There are also questions about funding. The Norfolk and Suffolk trust redesigned its services in 2013 as a response to a 20% cut in its budget, cutting staff and frontline teams. In the five years since, four have seen cuts to its budget.

And other mental health trusts have concerns. A few months ago, a survey by NHS Providers found a third of mental health trust chief executives in England expected their finances to deteriorate over the next six months.

To read the report in full on the BBC News website, click on the image below:

219 thoughts on “BBC News: Norfolk and Suffolk mental health trust back in special measures”

  1. So apparently, according to the new chief exec, and ex director if finance Julie Cave, Michael Scott didn’t get a payoff, ‘he retired six months early and received £87,000 as part of his contract’………but that’s not a payoff….its normal…..try telling that to the hard working clinical staff led by ‘inadequate’ board leadership…..rewarding failure at the top……

  2. Once the trust was considered one of the best in the country, then came radical redesign, ignoring the warnings of staff, and disaster, while people like Gary Page went on Look East and told people that they weren’t seeing problems. Claims that the trust could maintain the same level of care with 20% cuts…which is simply ridiculous……Well Mr Page now the Trust is being heralded as ‘the worst in the country’.  Appearing yet again on national news….In special measures for a second time…..Is anyone listening……its simply time for the board to go……

  3. The trust should never have been taken out of special measures in the first place. Michael Scott was nothing more than a feckless puppet for the criminally negligent board, led by master criminal Gary Page.

    Hopefully, a new chief exec (not that grimacing rabbit-in-the headlights bean-counter, Julie Cave) will be brought in to sort out this whole sorry mess. If they’ve any sense, they’ll insist that Page and the rest of his cronies are dismissed first!
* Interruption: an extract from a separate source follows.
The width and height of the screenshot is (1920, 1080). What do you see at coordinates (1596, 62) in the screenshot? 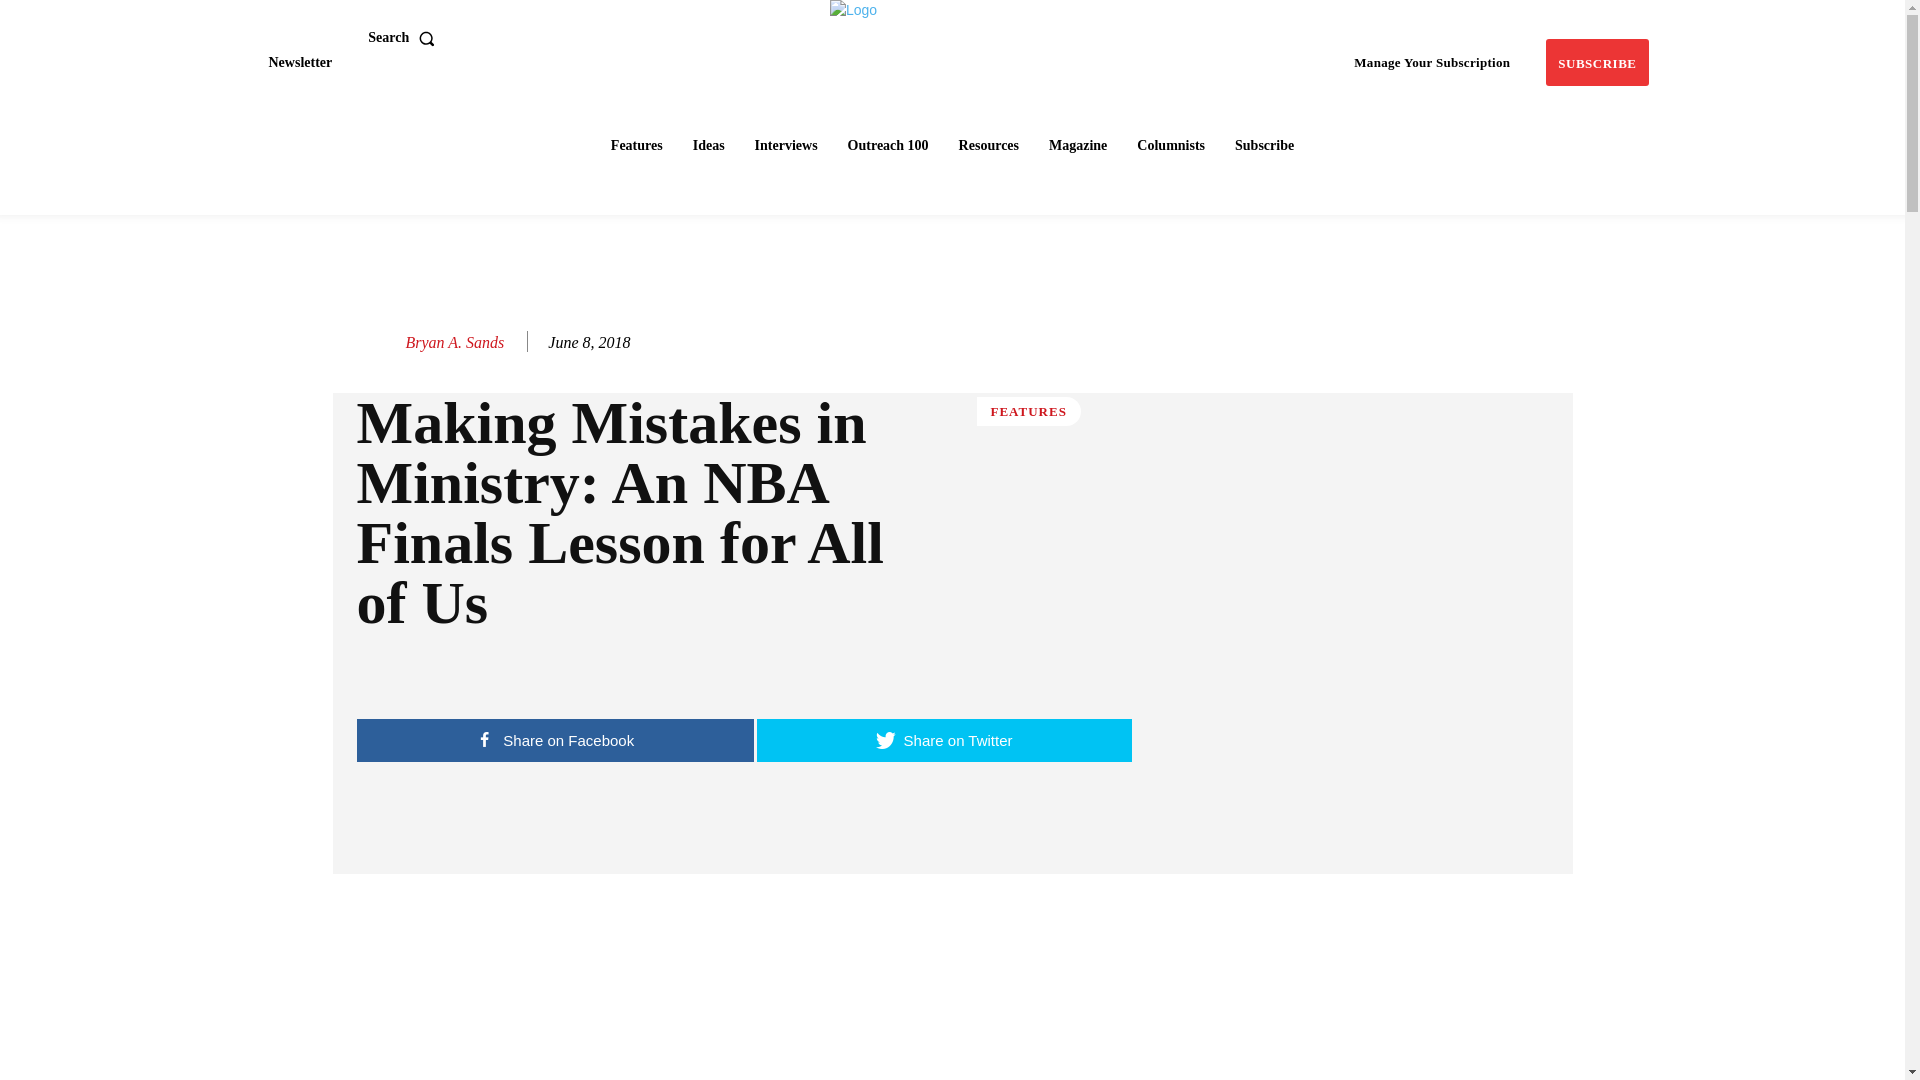
I see `Subscribe` at bounding box center [1596, 62].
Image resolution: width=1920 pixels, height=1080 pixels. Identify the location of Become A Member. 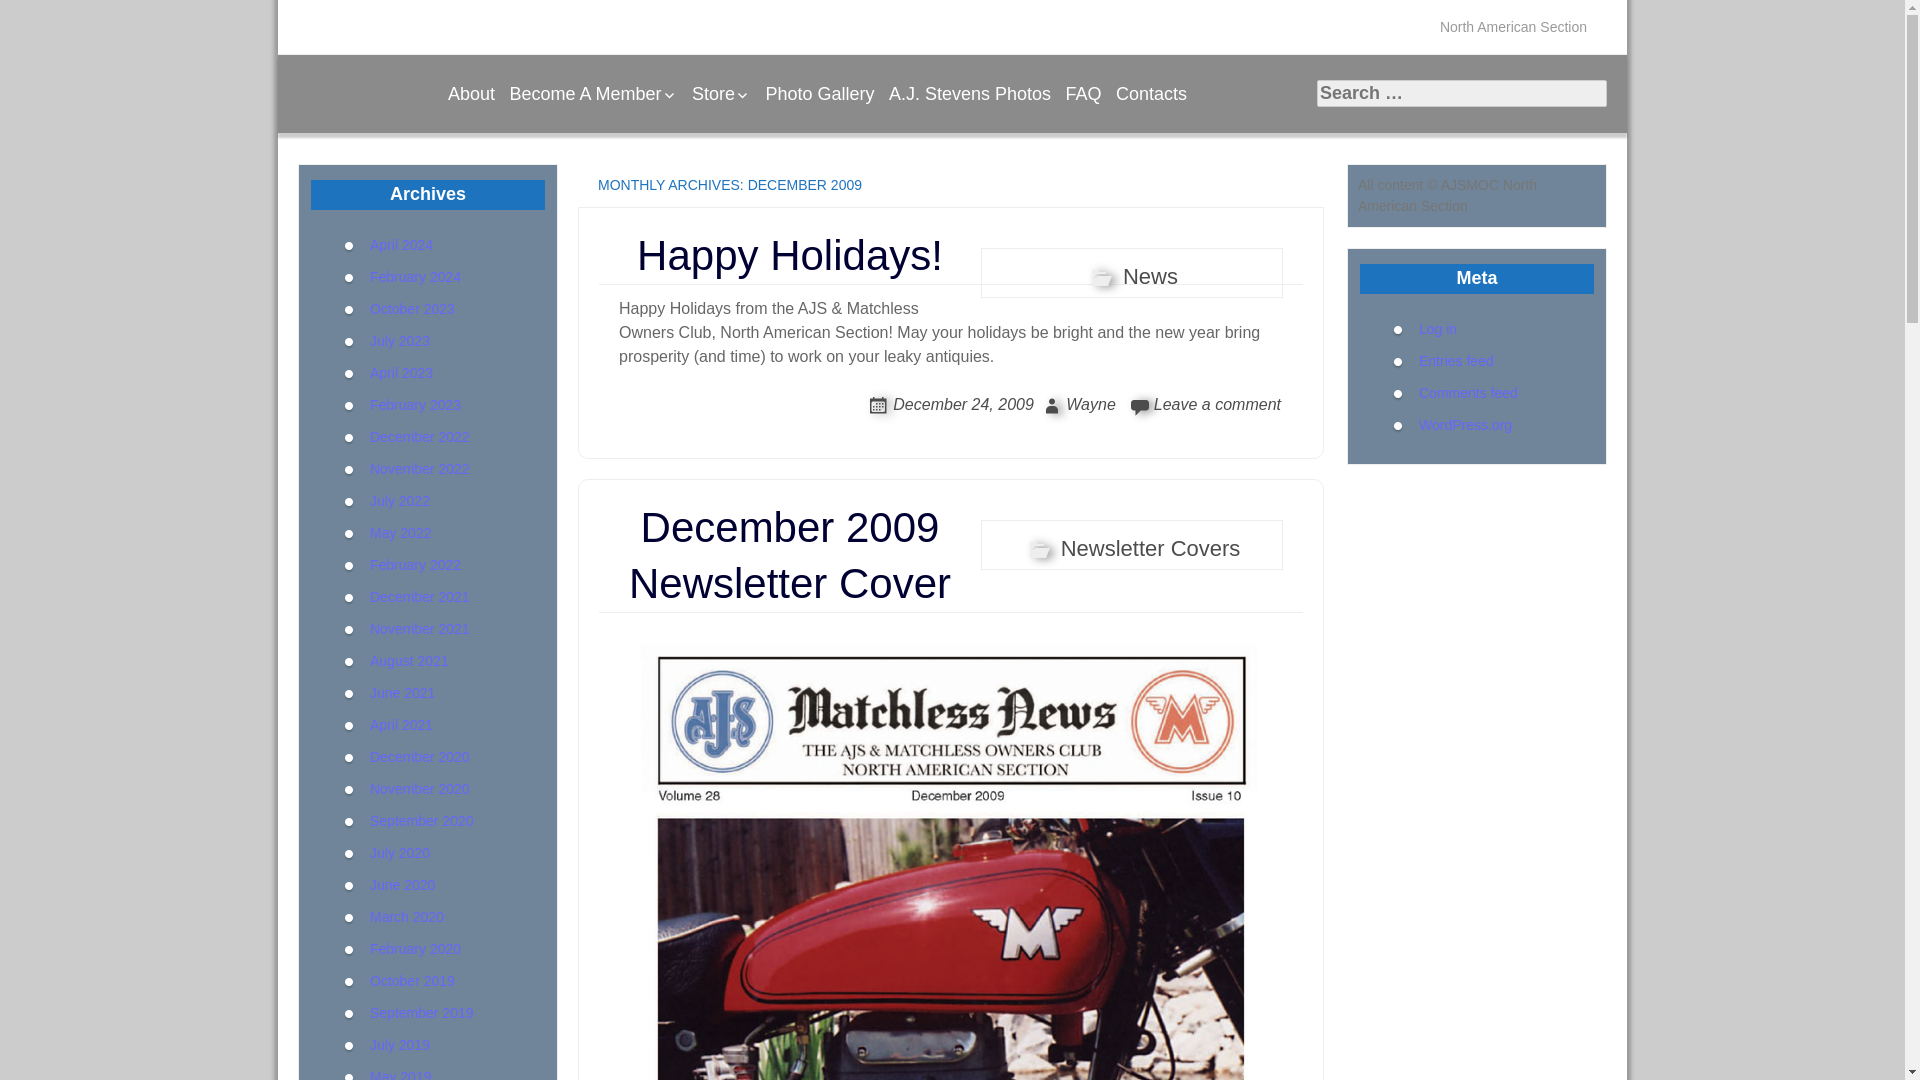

  4. What are the non-executive directors and the governors doing in all this? Why have the priorities and strategies devised by the Board been supported by the non execs and the governors when the governors in particular should be expressing the views of the public? As Julie Cave current CEO said on the TV, one in four people mentally ill equates to one in every family. If they read the CQC report on the leadership of the Trust, would they be supporting the continuation of the present Board members? And to say the Board was disappointed…Those receiving and pleading for services will be more than disappointed if the entire failing Board is not sent packing.

  5. In March last year I was sectioned, it took police almost 3 hours of telephoning every secure unit in the south east and east anglia, eventually I ended up in Gt Yarmouth, 70 miles from home, and I have severe mental health issues with self harm, and just a few short hours ago the so called renamed crisis team couldn’t be bothered to help. Those clowns have pushed me close to the edge, and were responsible for a death of a man at Stoke Park Asda a few years ago. Bright idea shutting large mental health units and replacing them with jumped up portakabins like Woodlands. I think the heads of NSFT should be forced to attend the autopsies of those they kill through their incompetence, and be put on manslaughter charges. Mental health care is now nothing short of criminal, I am at high risk of suicide according to my GP, but the crisis team think all is well. Explain that NSFT, you liars!